(Item position entries)
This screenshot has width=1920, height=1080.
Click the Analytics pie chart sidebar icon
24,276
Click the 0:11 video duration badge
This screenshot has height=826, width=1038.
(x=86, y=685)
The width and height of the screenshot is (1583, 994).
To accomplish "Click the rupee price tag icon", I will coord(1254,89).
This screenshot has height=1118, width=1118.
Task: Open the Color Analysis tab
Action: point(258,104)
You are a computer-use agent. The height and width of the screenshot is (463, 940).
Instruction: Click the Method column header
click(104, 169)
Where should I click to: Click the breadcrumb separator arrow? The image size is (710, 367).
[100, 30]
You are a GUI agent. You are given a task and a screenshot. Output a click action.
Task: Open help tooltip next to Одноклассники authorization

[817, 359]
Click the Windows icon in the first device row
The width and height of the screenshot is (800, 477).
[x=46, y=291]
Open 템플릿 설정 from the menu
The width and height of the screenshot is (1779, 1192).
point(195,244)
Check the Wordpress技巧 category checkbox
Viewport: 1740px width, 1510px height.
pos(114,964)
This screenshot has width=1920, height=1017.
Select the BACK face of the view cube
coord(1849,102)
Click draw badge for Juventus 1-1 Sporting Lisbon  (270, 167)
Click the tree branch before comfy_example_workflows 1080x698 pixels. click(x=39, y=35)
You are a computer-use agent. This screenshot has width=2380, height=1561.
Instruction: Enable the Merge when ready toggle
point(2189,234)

- [BRIEF]: Copy the listing word for word, from the line containing "Click the tree" through the end of the listing.

- [EXERCISE OUTPUT]:
Click the tree branch before comfy_example_workflows 1080x698 pixels. click(x=39, y=35)
You are a computer-use agent. This screenshot has width=2380, height=1561.
Instruction: Enable the Merge when ready toggle
point(2189,234)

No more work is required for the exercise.